** Passage provided follows **
Mother loses Supreme Court fight over brain-damaged daughter’s treatment

Doctors treating five-year-old Pippa Knight, who is in a vegetative state, say life-support treatment should end.
Pippa Knight's mother Paula Parfitt
PA Wire
Brian Farmer2 April 2021

A single mother who wants doctors to keep treating her brain-damaged five-year-old daughter has lost a Supreme Court fight.

Paula Parfitt, who is in her early 40s and from Strood Kent thinks Pippa Knight should leave hospital and wants specialists to stage a homecare trial.

Doctors treating Pippa, who is in a vegetative state at the Evelina Children’s Hospital in London, disagree and say life-support treatment should end.

Pippa Knight
PA Media

Ms Parfitt had lost fights in the High Court and Court of Appeal and wanted Supreme Court justices to consider the case.

She first had to get permission to stage a challenge to the appeal judges’ ruling.

A Supreme Court spokeswoman said on Friday that a panel of three justices had refused to give Ms Parfitt permission to mount a Supreme Court challenge after considering a written application.
** End of Passage provided **
** Dataset excerpts follows **
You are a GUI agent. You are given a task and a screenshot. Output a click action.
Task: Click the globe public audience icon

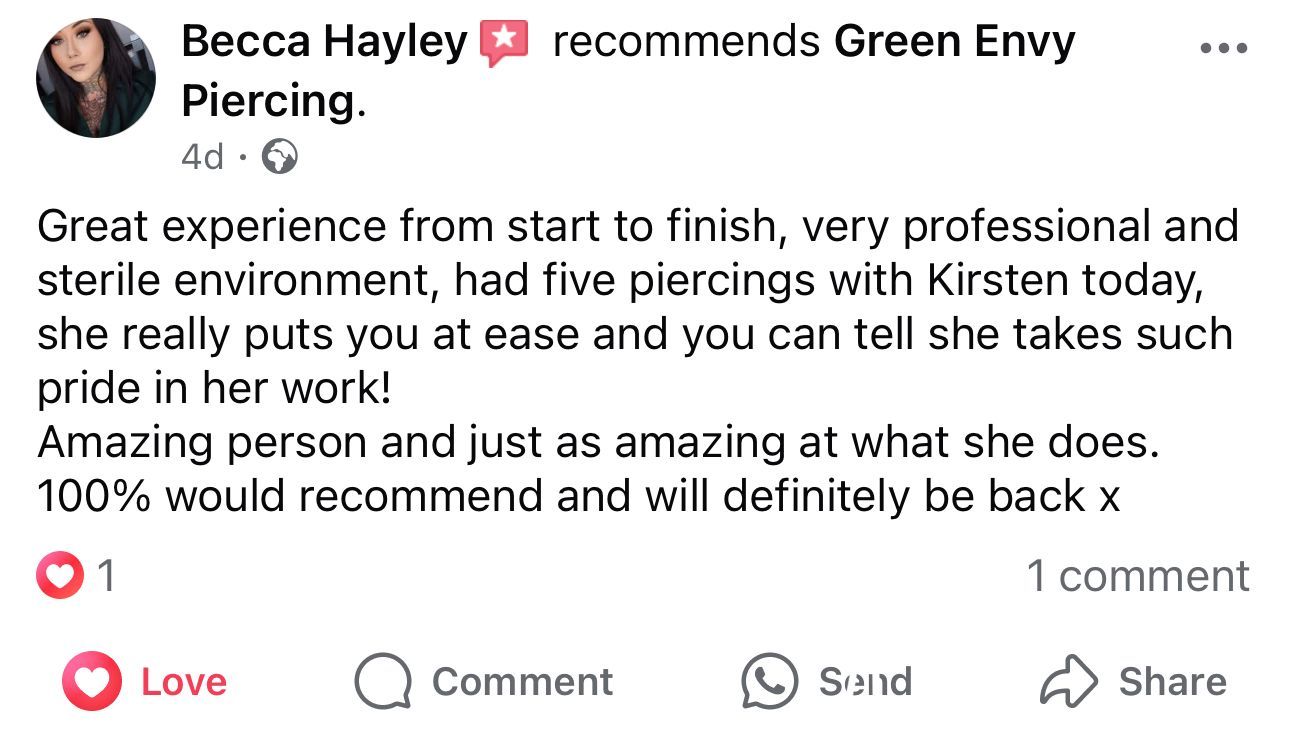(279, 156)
** End of Dataset excerpts **
** Dataset excerpts follows **
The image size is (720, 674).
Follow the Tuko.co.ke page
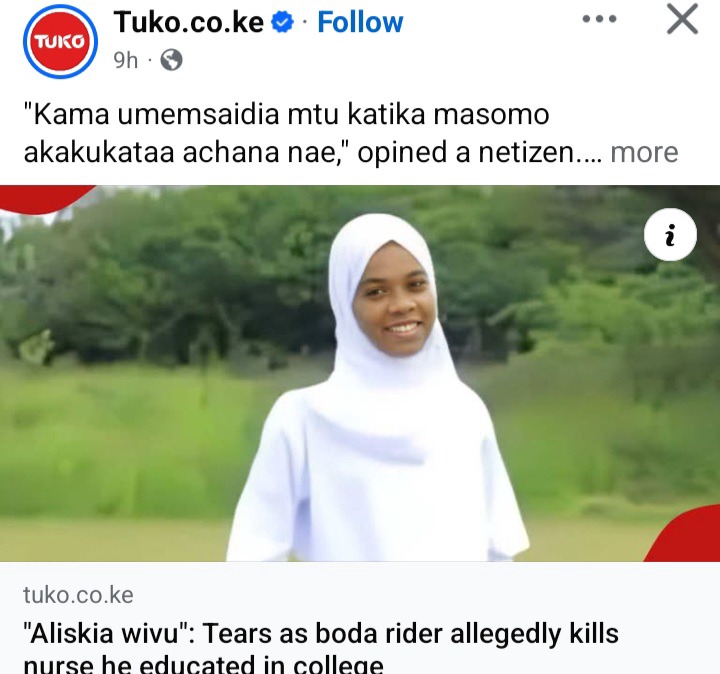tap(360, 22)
** End of Dataset excerpts **
> **Directions**
According to the news report about the Supreme Court case, at which hospital is Pippa Knight being treated?

> **Result of the exercise**
The Evelina Children's Hospital in London.